Extracted entries:

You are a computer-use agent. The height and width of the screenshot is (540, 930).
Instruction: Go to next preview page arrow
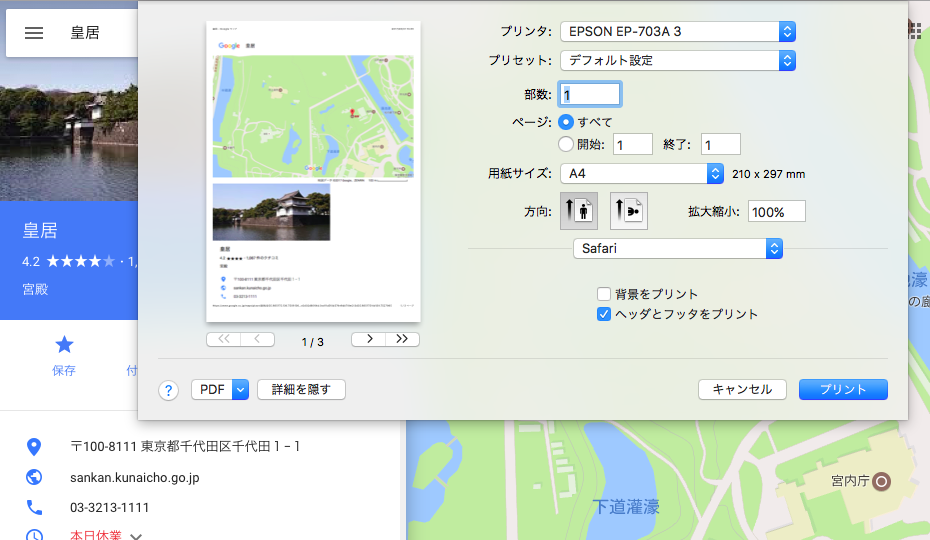tap(369, 339)
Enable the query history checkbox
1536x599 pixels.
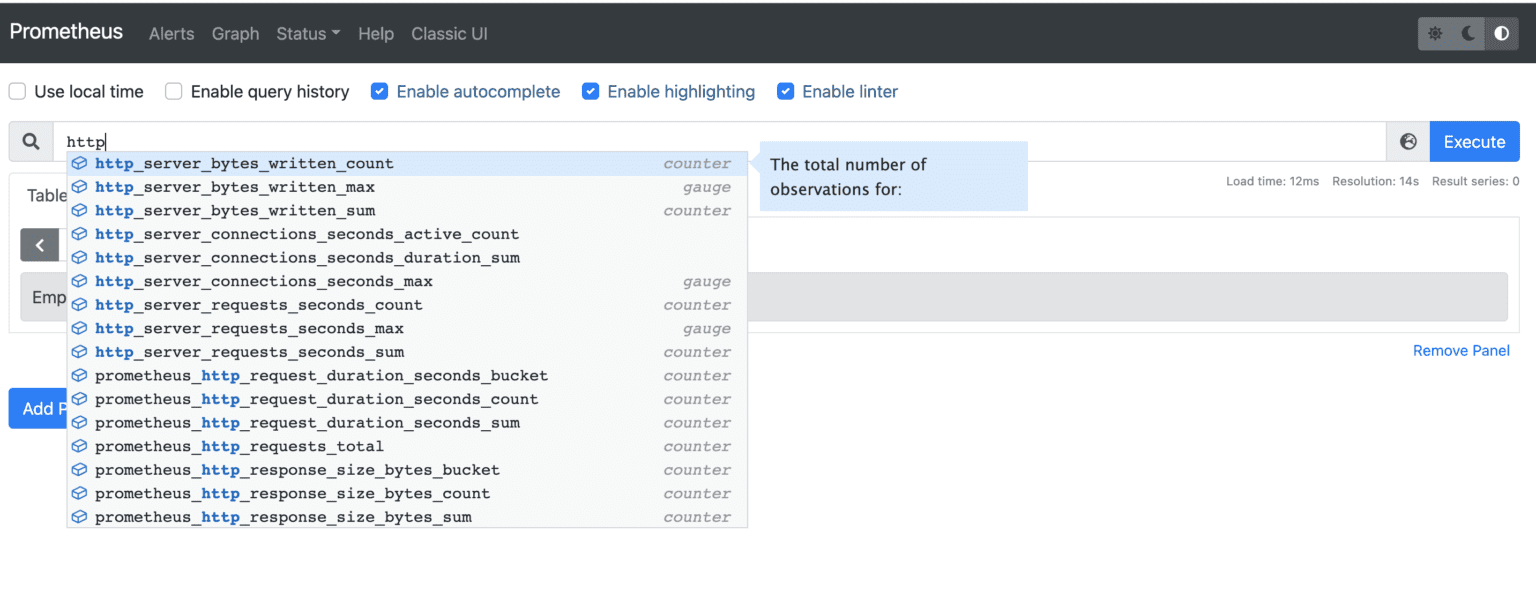tap(174, 91)
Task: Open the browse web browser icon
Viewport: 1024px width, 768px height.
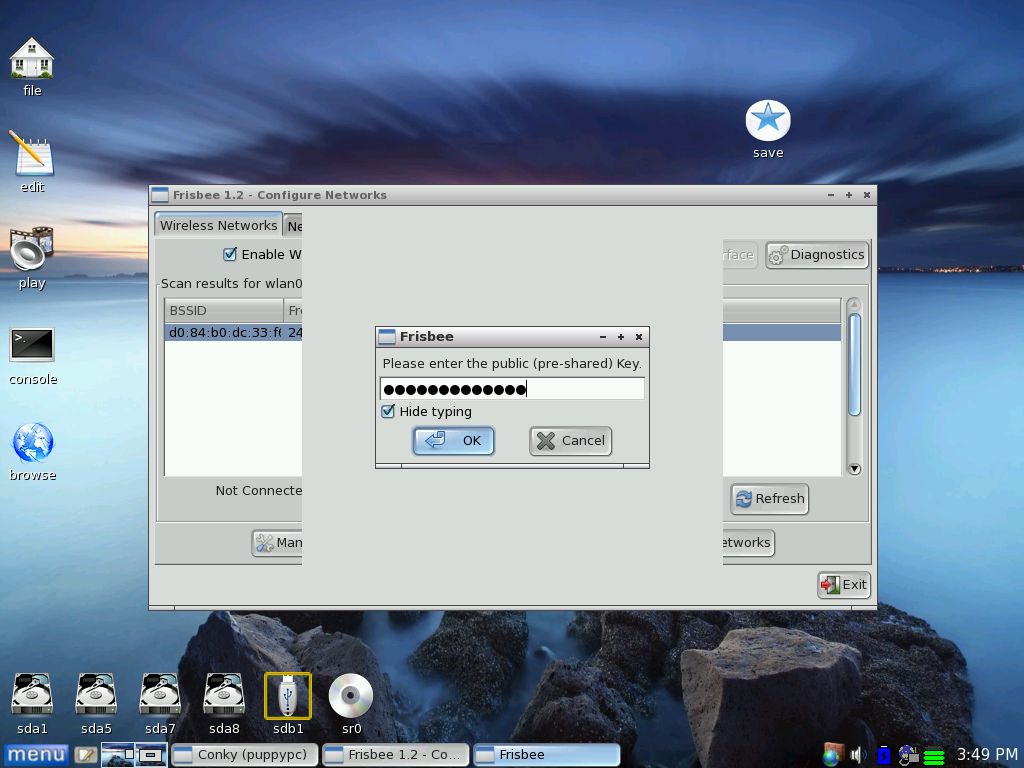Action: tap(32, 443)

Exercise instructions: Return all the data above as written, leaving out only the pictures.

Solved exercise:
You are a computer-use agent. The height and width of the screenshot is (540, 930).
Instruction: Go to next preview page arrow
tap(369, 339)
Enable the query history checkbox
1536x599 pixels.
tap(174, 91)
Task: Open the browse web browser icon
Viewport: 1024px width, 768px height.
Action: tap(32, 443)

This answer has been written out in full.